___ EXTRACTED ENTRIES ___
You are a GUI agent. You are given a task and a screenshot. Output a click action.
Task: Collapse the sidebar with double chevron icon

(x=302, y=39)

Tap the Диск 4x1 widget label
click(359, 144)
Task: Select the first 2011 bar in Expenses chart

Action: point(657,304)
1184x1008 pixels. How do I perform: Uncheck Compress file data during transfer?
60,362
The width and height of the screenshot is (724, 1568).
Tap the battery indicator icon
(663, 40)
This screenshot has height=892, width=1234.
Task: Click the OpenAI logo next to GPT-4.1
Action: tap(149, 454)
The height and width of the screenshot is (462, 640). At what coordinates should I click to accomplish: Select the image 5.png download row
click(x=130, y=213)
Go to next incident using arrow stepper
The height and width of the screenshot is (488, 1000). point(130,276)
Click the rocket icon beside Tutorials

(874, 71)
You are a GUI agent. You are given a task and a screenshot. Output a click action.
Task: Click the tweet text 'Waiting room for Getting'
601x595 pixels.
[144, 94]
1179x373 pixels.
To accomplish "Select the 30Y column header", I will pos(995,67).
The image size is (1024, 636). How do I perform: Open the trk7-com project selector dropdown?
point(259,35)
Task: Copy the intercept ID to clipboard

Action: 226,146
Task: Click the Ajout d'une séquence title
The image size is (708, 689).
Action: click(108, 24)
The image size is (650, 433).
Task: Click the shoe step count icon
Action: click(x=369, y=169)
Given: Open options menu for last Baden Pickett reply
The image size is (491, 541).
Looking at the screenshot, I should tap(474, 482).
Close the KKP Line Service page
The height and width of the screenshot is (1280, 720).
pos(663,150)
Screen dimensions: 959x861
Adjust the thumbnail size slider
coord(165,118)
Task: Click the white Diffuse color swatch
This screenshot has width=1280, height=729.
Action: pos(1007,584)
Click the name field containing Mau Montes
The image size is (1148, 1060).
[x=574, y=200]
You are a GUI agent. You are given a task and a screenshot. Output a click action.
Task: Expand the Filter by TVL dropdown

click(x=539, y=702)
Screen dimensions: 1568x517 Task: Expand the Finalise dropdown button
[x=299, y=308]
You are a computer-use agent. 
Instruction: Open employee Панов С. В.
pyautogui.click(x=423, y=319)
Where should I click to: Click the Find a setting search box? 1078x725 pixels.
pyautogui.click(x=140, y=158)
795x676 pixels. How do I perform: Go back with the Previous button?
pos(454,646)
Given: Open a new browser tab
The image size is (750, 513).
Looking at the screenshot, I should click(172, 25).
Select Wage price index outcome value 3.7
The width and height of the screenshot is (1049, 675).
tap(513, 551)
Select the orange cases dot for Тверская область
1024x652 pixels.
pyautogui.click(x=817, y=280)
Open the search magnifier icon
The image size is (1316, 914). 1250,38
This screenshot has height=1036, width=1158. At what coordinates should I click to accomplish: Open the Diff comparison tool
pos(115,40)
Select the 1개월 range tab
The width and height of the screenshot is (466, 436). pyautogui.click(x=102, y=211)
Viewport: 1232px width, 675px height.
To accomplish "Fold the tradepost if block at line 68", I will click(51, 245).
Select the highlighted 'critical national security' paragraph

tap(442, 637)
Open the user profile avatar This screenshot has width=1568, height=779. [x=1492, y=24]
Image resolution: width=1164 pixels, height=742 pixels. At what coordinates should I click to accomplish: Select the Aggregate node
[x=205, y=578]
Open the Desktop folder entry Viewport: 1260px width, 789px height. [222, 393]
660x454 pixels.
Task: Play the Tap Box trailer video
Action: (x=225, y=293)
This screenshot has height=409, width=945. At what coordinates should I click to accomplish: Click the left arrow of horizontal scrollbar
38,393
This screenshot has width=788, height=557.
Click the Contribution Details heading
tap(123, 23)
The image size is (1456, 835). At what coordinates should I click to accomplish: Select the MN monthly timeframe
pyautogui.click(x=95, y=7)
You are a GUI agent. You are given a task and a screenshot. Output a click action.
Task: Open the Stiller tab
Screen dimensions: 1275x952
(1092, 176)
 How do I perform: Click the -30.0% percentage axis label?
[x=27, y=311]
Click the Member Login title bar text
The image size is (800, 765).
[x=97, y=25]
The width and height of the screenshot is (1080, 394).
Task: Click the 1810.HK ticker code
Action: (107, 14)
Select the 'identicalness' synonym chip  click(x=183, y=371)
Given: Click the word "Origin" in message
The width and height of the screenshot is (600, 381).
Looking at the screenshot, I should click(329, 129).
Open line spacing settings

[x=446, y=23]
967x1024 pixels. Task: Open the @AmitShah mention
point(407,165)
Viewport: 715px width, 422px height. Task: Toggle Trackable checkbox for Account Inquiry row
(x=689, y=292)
___
WHAT IS BEING ASKED
Every line above that includes the word "title" should be listed.

SOLUTION TO THIS TASK
Task: Click the Ajout d'une séquence title
Click the Member Login title bar text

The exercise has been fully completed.